César Portillo

Personal information
- Born: September 26, 1968 Barcelona, Venezuela
- Listed height: 6 ft 9 in (2.06 m)

Career information
- High school: Miami Senior (Miami, Florida)
- College: Florida (1988–1989); Palm Beach JC (1989–1990); South Alabama (1990–1992);
- NBA draft: 1992: undrafted
- Playing career: 1992–2002
- Position: Center

Career history
- 1989–1991: Marinos de Oriente
- 1992: Cáceres CB
- 1992–1994: Marinos de Oriente
- 1994: Franca
- 1996–1998: Marinos de Oriente
- 1998–1999: Cocodrilos de Caracas
- 1999–2002: Gaiteros del Zulia

Career highlights
- Second-team Parade All-American (1988); Fourth-team Parade All-American (1987);

= César Portillo =

Venezuelan basketball player

César Eduardo Portillo Brown (born September 26, 1968 in Barcelona, Anzoátegui) is a retired male basketball player (2.06 metres) from Venezuela, who played as a center during his career.

==High school and college==
Portillo attended high school in the United States at Miami High School in Miami, Florida.

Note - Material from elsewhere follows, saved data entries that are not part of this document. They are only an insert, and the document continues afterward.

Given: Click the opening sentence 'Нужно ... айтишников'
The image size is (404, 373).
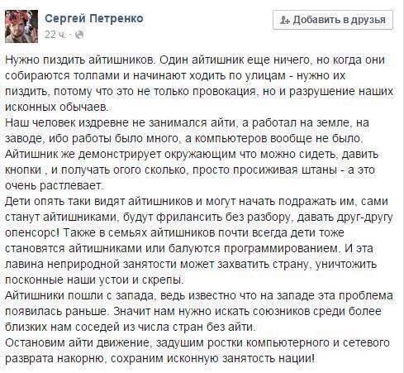Looking at the screenshot, I should (x=80, y=60).
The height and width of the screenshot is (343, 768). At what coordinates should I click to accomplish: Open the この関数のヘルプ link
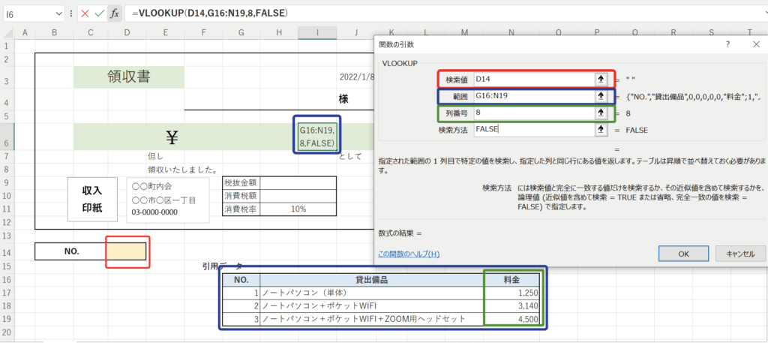click(x=409, y=254)
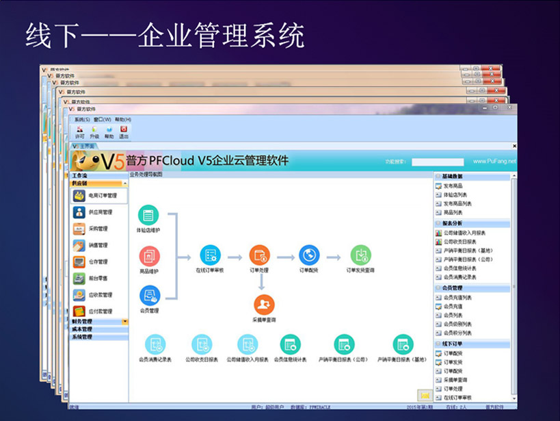This screenshot has width=560, height=421.
Task: Click the 体验店维护 workflow icon
Action: 148,215
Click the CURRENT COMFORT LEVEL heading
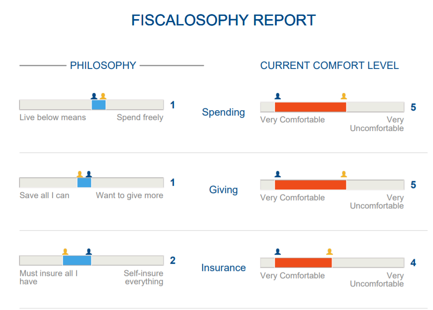 tap(329, 66)
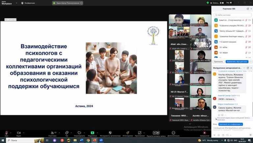This screenshot has width=253, height=143.
Task: Pause the recording in the toolbar
Action: click(155, 133)
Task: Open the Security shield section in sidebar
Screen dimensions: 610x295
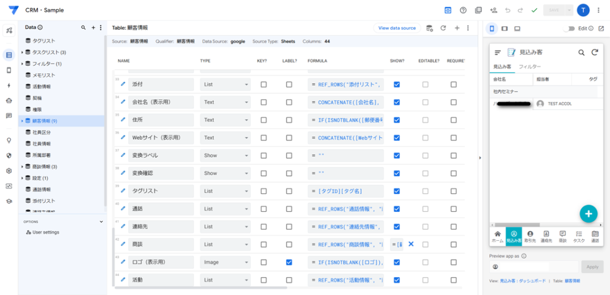Action: [9, 155]
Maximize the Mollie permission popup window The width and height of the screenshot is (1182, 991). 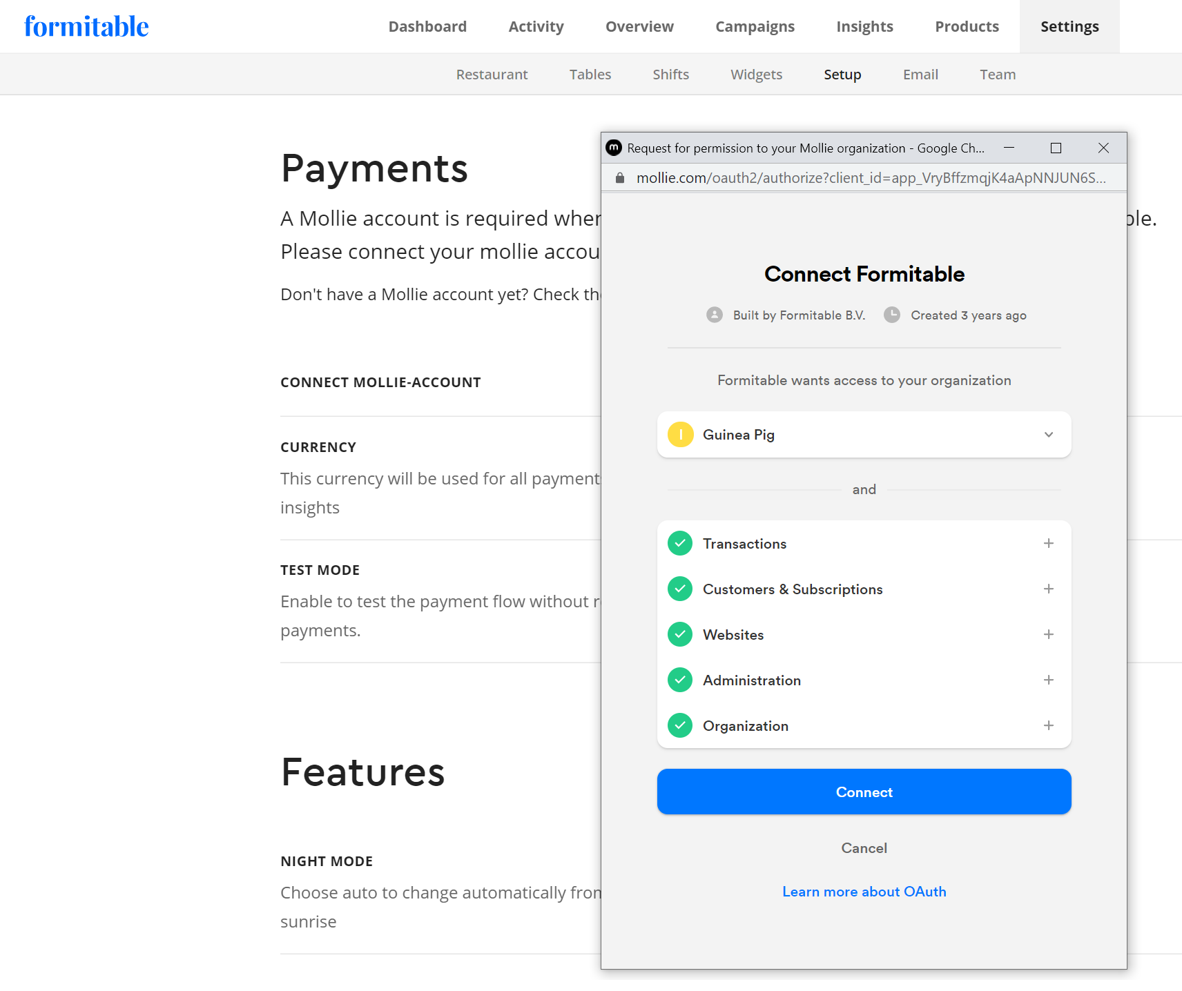coord(1056,148)
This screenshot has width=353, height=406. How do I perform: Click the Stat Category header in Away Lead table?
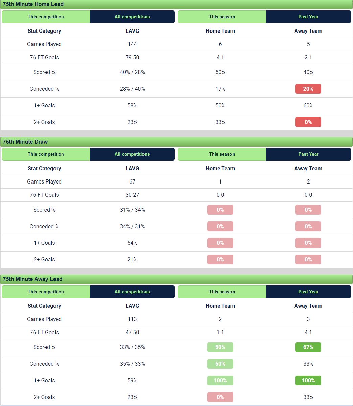(x=44, y=306)
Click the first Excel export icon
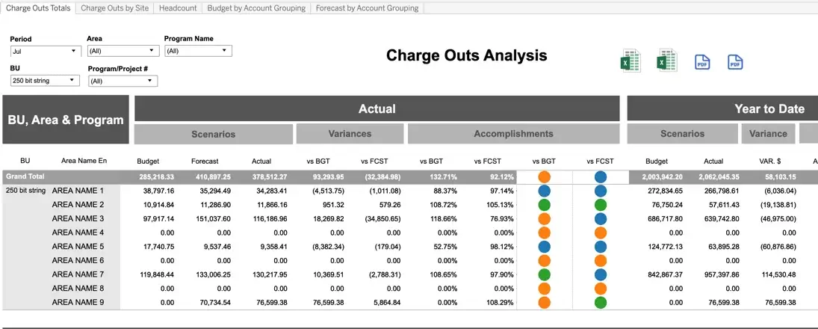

There, Portillo led Miami High to a state title, with teammate and future NBA player Doug Edwards. Portillo was named a Parade All-American as a senior.

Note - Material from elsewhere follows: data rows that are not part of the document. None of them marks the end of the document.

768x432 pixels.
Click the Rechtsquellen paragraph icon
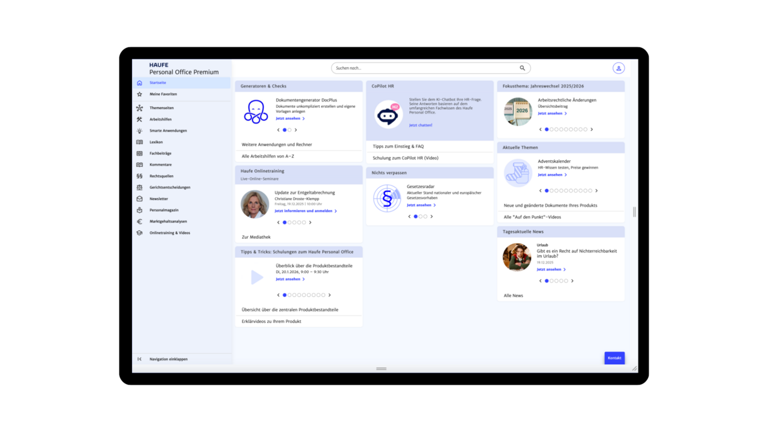click(x=140, y=176)
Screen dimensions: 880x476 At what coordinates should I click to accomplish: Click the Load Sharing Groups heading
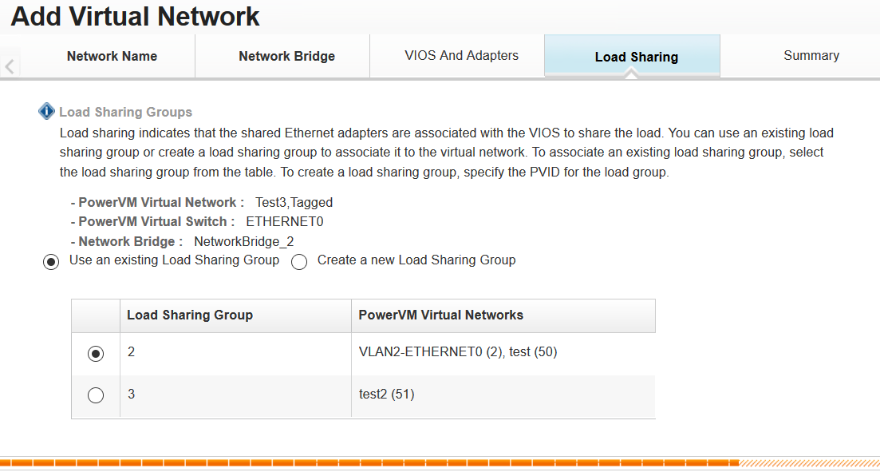(x=126, y=112)
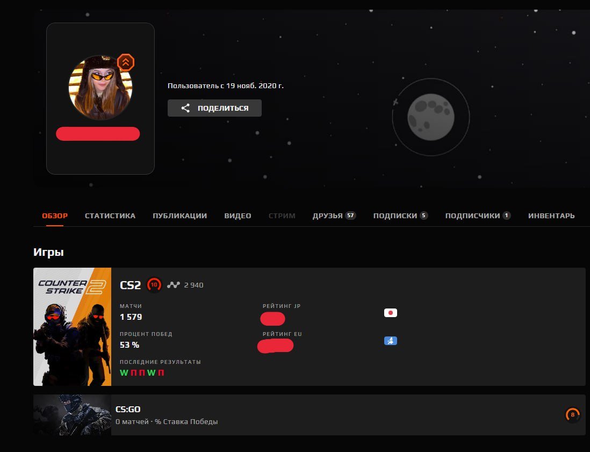Open the CS:GO game thumbnail
Screen dimensions: 590x452
(72, 415)
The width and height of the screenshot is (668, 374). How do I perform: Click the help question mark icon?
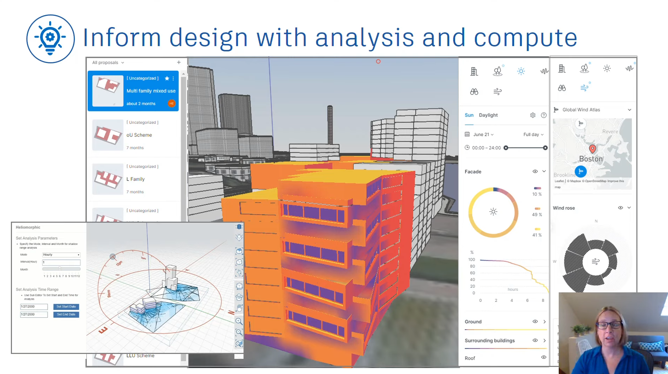pyautogui.click(x=544, y=115)
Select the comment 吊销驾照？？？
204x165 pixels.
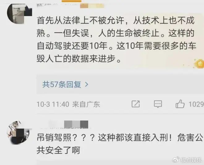(x=120, y=144)
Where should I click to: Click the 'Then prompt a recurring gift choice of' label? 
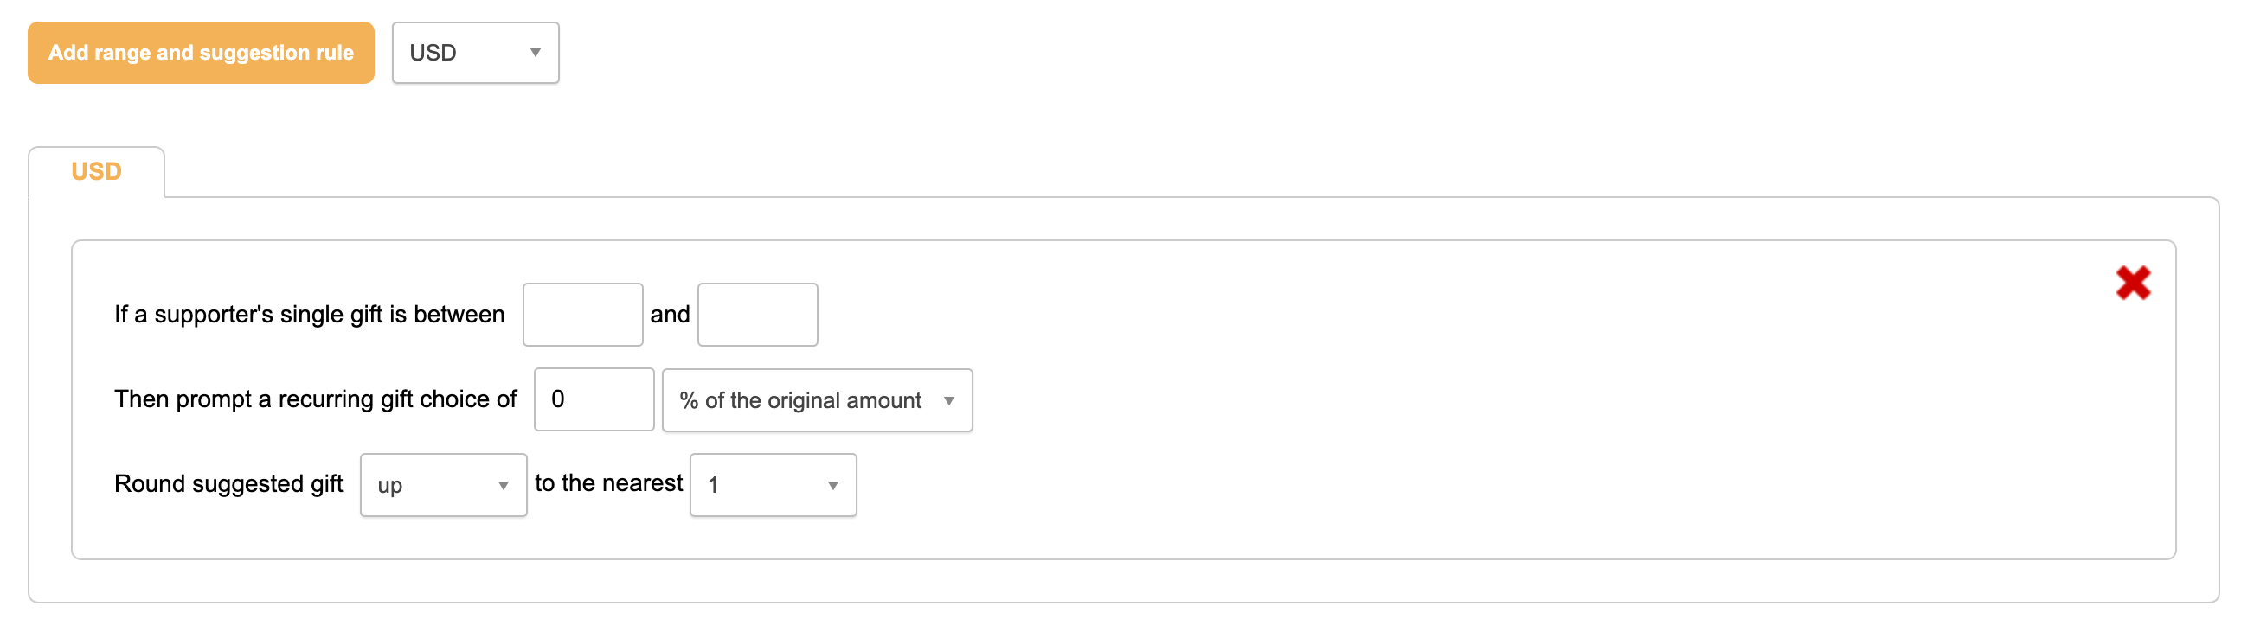(x=315, y=399)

After his standout high school career, César Portillo committed to the University of Florida. His time there was cut short after only four games as his Scholastic Aptitude Test (SAT) came into question and he was asked to re-take the test. Instead, Portillo transferred to Palm Beach Community College to play.

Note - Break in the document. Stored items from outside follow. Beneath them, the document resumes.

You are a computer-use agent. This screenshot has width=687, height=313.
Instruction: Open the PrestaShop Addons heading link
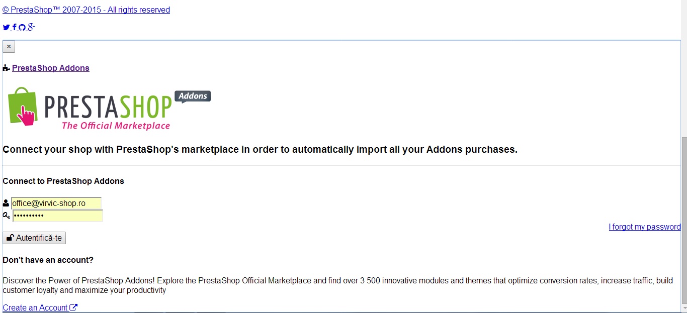pos(50,68)
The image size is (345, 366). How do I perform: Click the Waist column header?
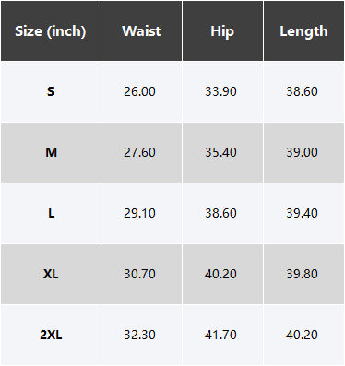tap(141, 30)
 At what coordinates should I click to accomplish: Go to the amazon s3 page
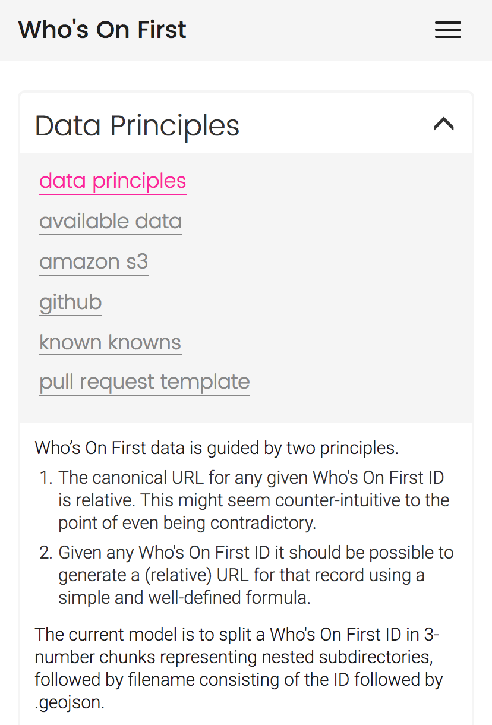pyautogui.click(x=93, y=261)
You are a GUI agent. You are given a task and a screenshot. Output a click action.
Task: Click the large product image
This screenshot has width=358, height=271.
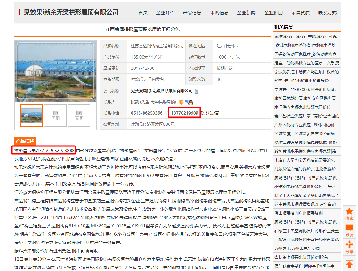[x=55, y=71]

Following a junior college season where he averaged 19.5 points, 9.9 rebounds and 3.2 blocks per game, Portillo signed with the University of South Alabama. Portillo played two years for South Alabama, leading them to the NCAA tournament as a junior.

==International career==
Portillo's first international experience came as a 14-year-old guard as he was a part of Venezuela's entry to the 1983 Pan American Games. He later competed for the Venezuela national basketball team in his familiar post position at the 1989 Campeonato Sudamericano (4th place) and at the 1990 FIBA World Championship, where the team finished in 11th place.